Stored records
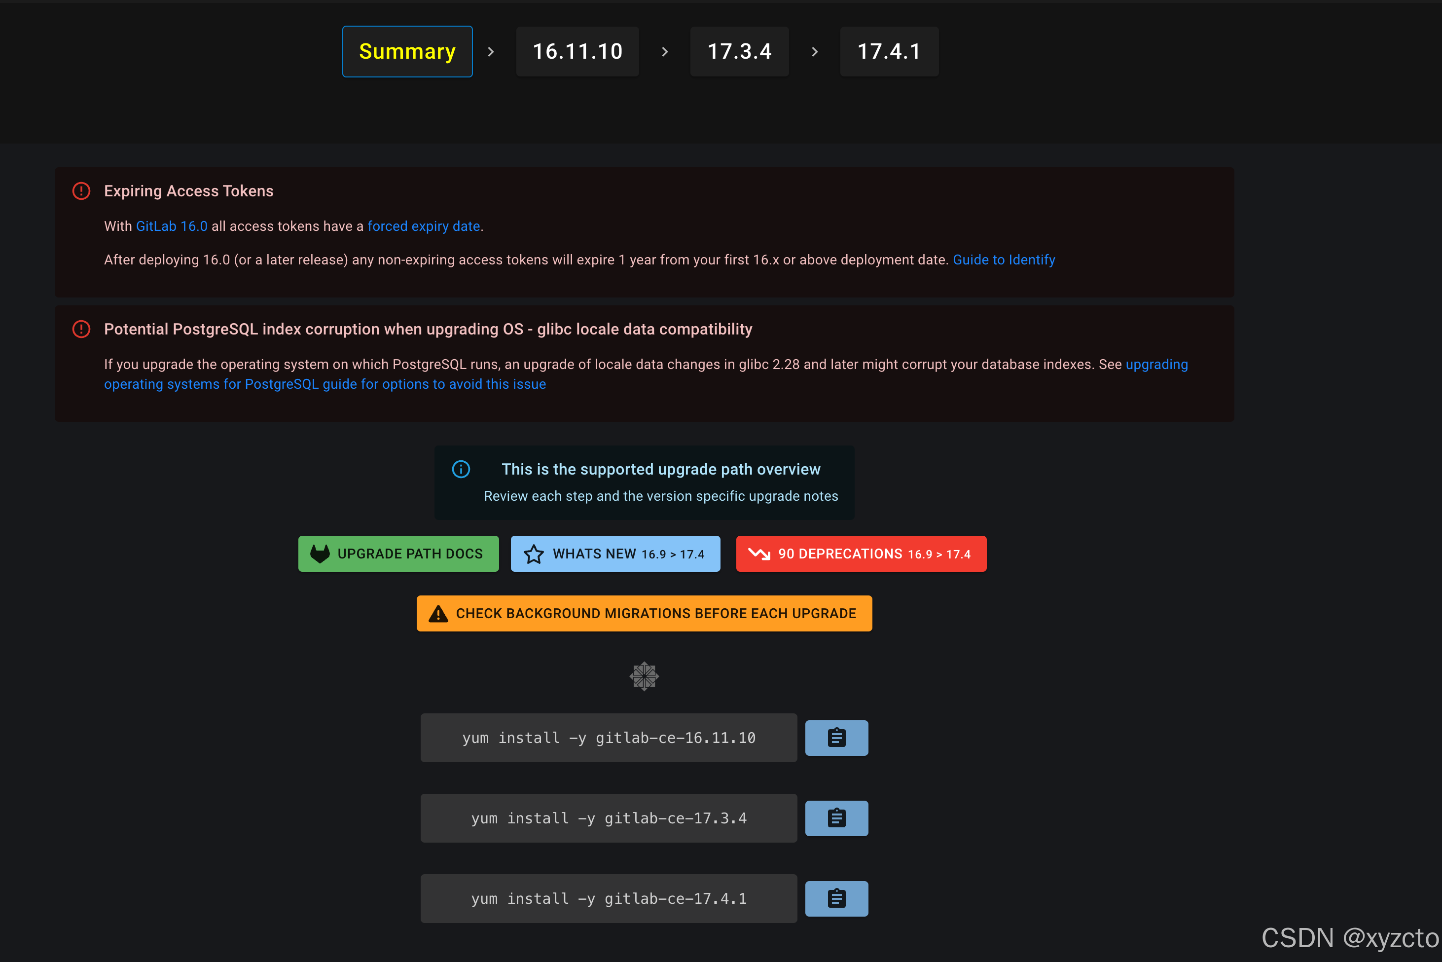Open the Guide to Identify link
Image resolution: width=1442 pixels, height=962 pixels.
click(1003, 260)
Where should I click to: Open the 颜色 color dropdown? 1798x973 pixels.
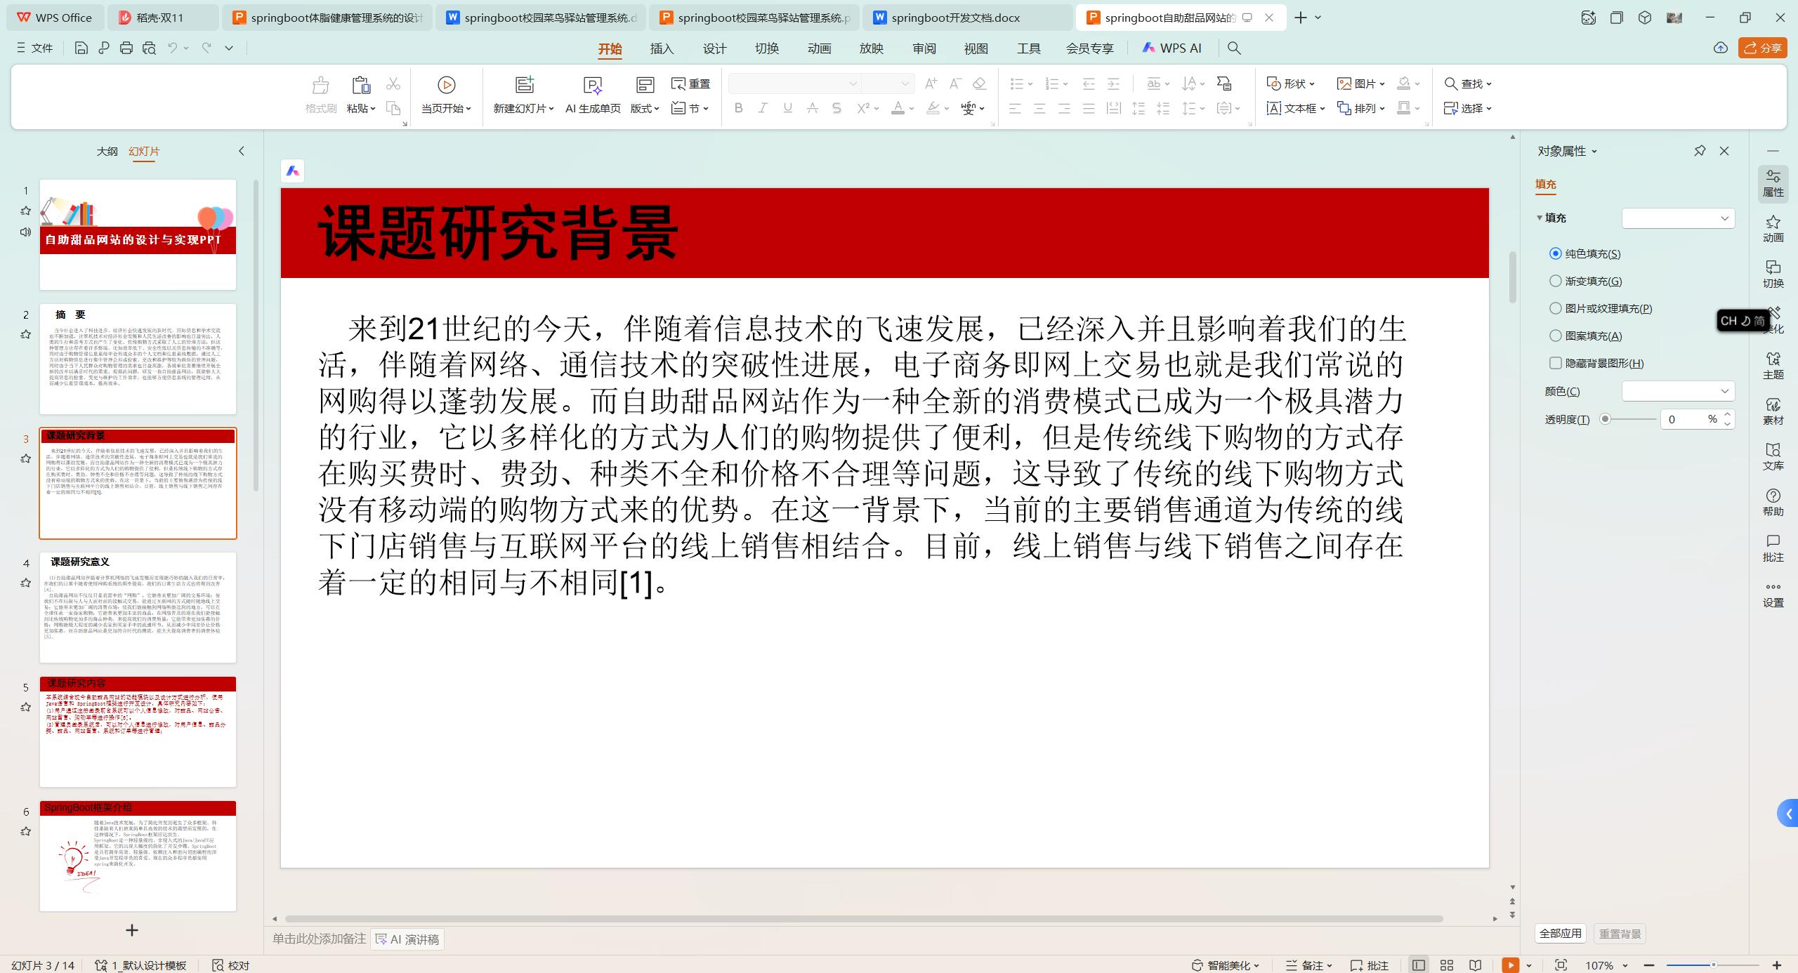[1677, 391]

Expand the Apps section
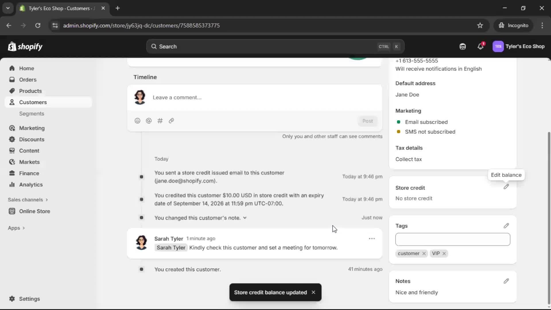pos(16,228)
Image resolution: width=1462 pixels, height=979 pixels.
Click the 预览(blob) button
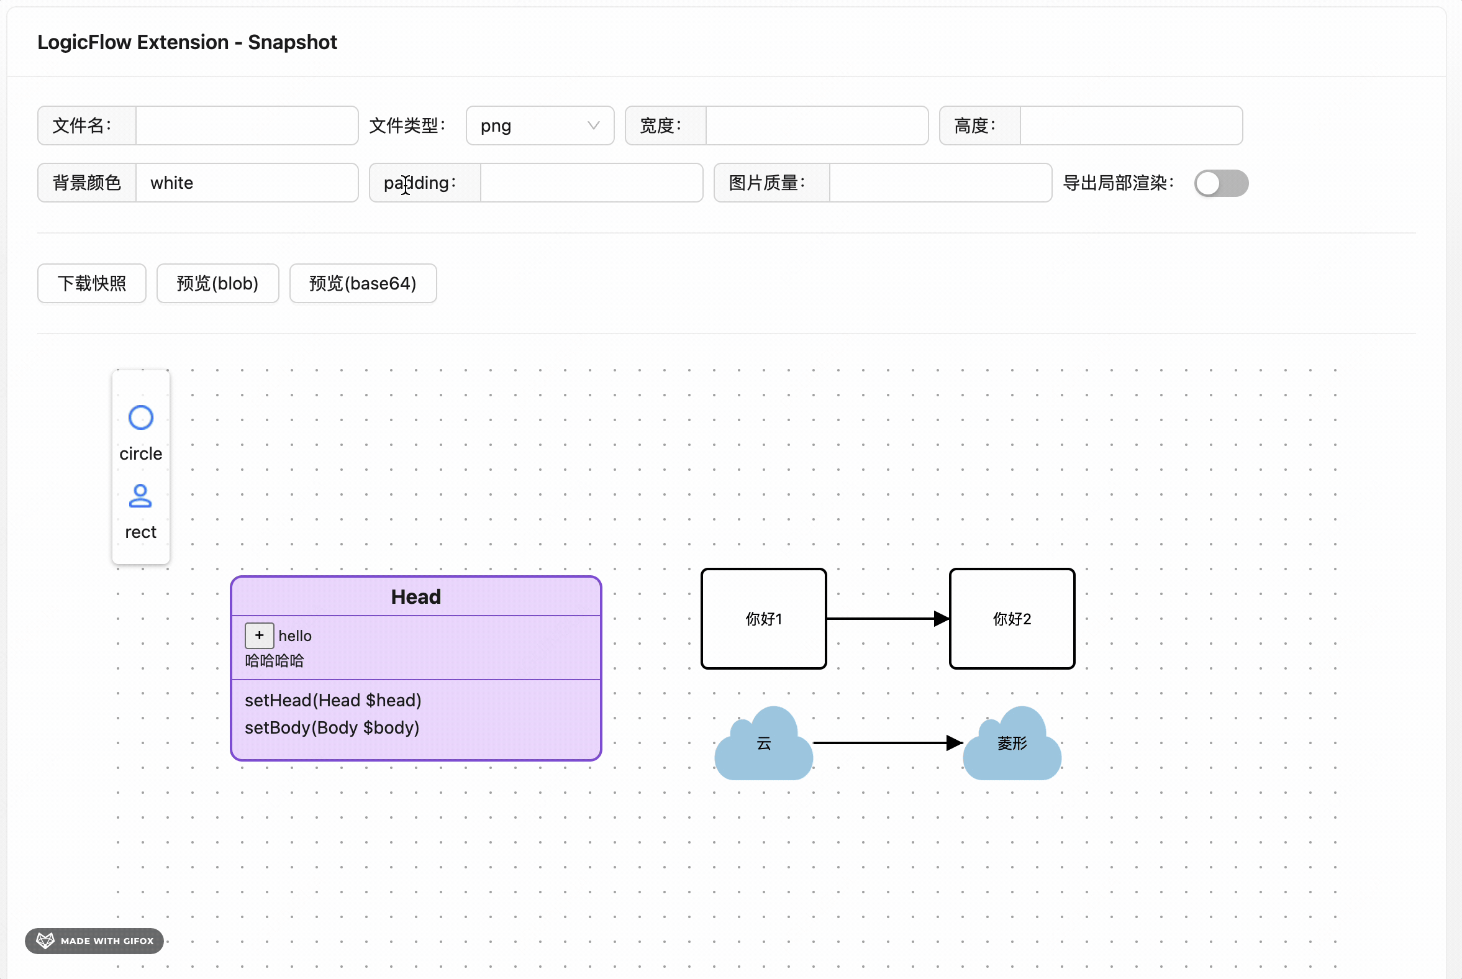click(x=217, y=283)
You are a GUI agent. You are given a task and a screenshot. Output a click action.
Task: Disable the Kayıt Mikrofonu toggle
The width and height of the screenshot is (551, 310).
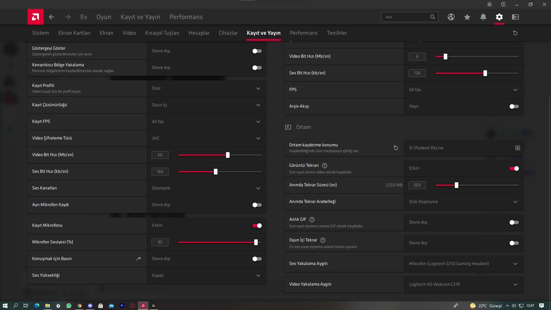click(x=257, y=226)
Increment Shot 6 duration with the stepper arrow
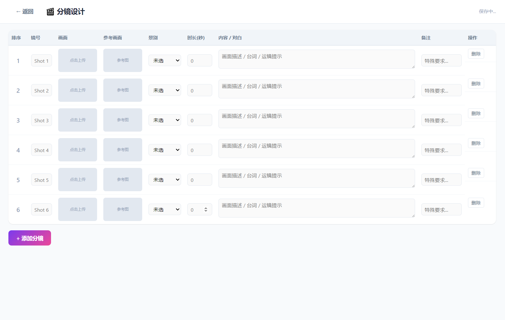Screen dimensions: 505x320 pos(206,208)
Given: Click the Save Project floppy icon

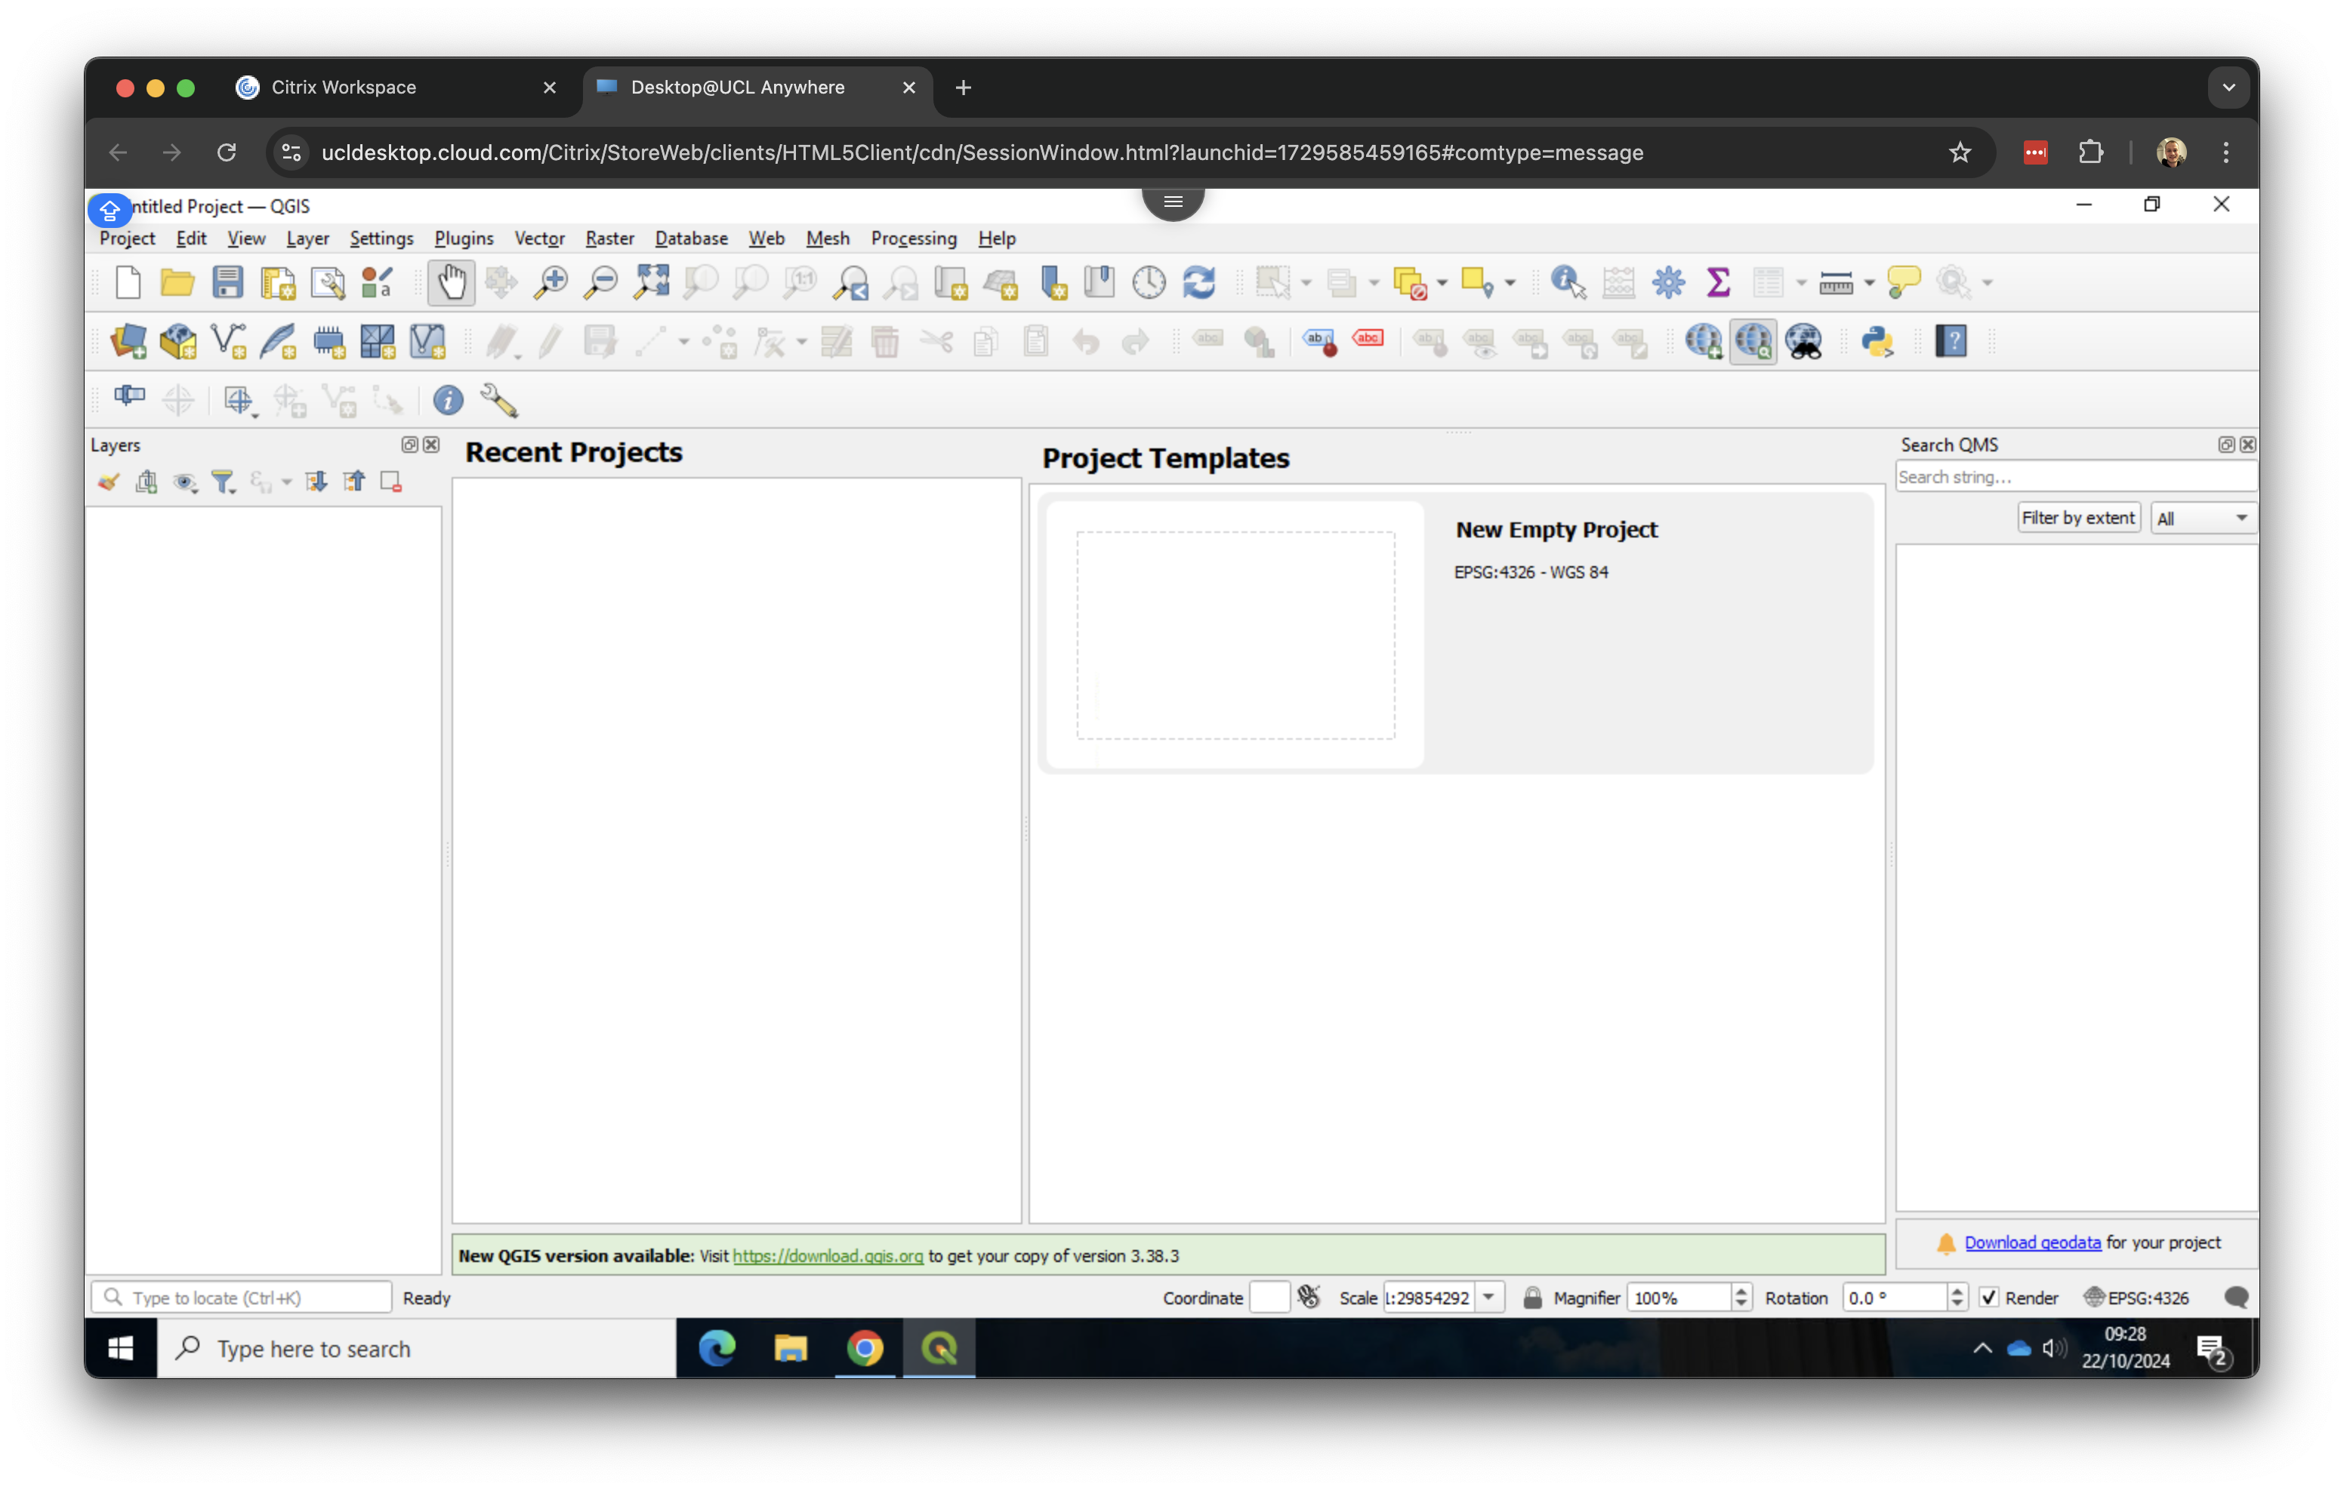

Required work: Transcribe every line from the one with "You are a GUI" to the last line of the records above, exactly, excluding pictures.

Result of the exercise:
You are a GUI agent. You are given a task and a screenshot. Output a click action.
Task: Disable the Kayıt Mikrofonu toggle
The width and height of the screenshot is (551, 310).
click(x=257, y=226)
Increment Shot 6 duration with the stepper arrow
Screen dimensions: 505x320 pos(206,208)
Given: Click the Save Project floppy icon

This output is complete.